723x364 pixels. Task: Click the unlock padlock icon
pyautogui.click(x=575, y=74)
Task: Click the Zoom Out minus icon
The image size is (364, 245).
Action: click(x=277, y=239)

+++

__AIM OF THE EXERCISE__
The response should consist of every record above, reproduced exactly.

__WRITTEN ANSWER__
723x364 pixels. Task: Click the unlock padlock icon
pyautogui.click(x=575, y=74)
Task: Click the Zoom Out minus icon
The image size is (364, 245).
Action: click(x=277, y=239)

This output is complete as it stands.